Secret letters from Ellen to James reveal the intimate nature of their mutual love of seaweed…
A special exhibition of Ellen Hutchins’ 200 year old seaweed specimens, along with letters she wrote to botanist James Mackay at Trinity College Dublin, will be open for viewing at the Bantry Library this August!
These specimens came from Bantry Bay and have been held in the Herbarium of the Botany Department at Trinity for over 200 years. They have kept their vivid colours and look spectacular. Perfectly laid out on paper, they show the patience and care with which Ellen prepared them. Transcriptions of her letters show her enthusiasm for Botany and her determination to understand the seaweeds. The letters also reveal the genuine support given to her by Mackay.
The specimens and letters are on loan from the Herbarium in the Botany Department at Trinity. Watercolour drawings of seaweeds by Ellen as well as photographs and information on the plants she found will also be highlighted.
This event is part of the annual Ellen Hutchins Festival.

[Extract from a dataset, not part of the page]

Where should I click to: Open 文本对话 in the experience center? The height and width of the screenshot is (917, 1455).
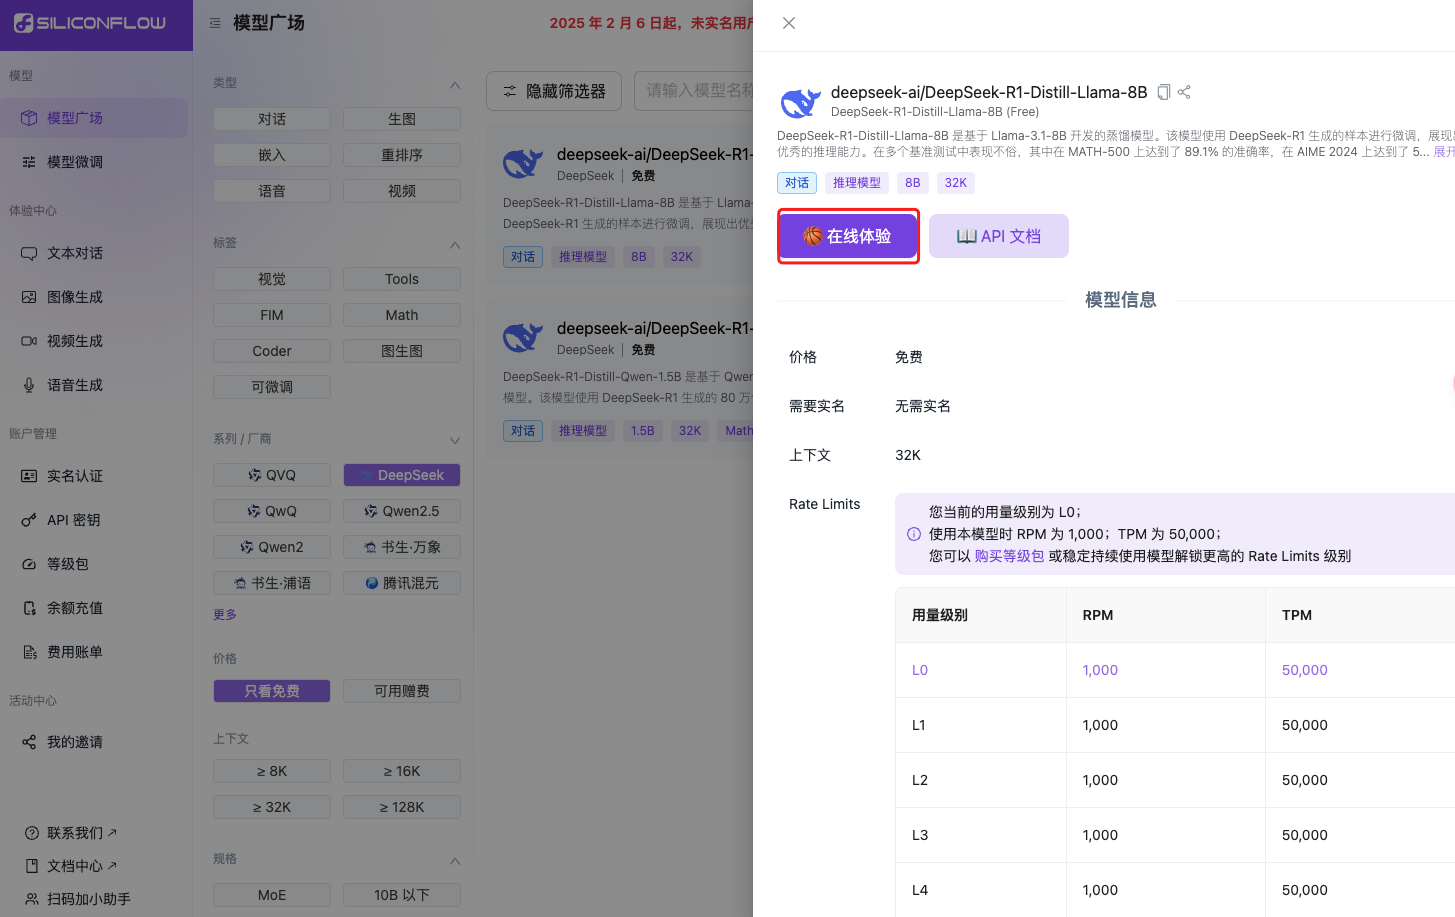[75, 253]

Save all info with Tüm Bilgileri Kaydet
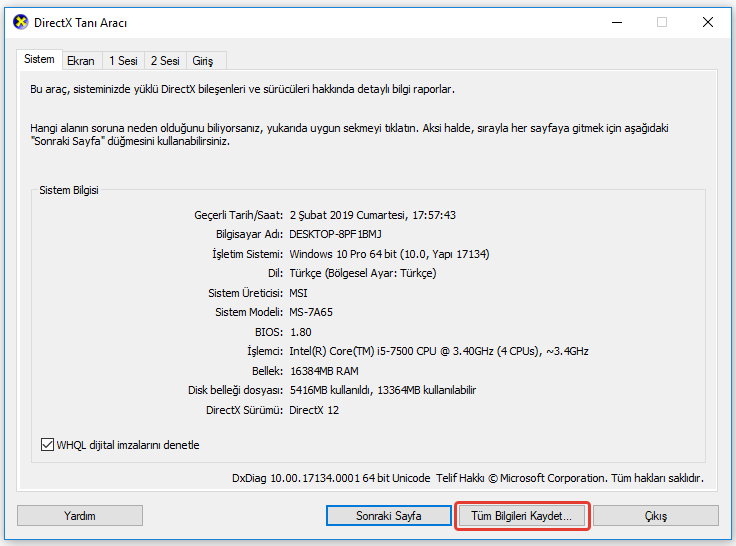pyautogui.click(x=523, y=516)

Come to Bantry Library between August 19th and the 26th between the hours of 9:30am and 5:30pm to explore and enjoy this exhibition. Access is free and no bookings are needed.
More about Ellen Hutchins
Ellen Hutchins (1785–1815) was an early Irish botanist from Ballylickey in County Cork. She is known for her botanical illustrations in contemporary publications. She is also known for collecting and identifying hundreds of specimens.
More about the Festival
Ellen Hutchins was Ireland’s first female botanist. Born in Ballylickey in County Cork, she specialised in lichens, mosses, liverworts & seaweeds. This festival celebrates her life, discoveries, and work. Now an annual event, the festival includes walks with botanists, talks, exhibitions, children’s events, and a very special seaweed event on Whiddy Island.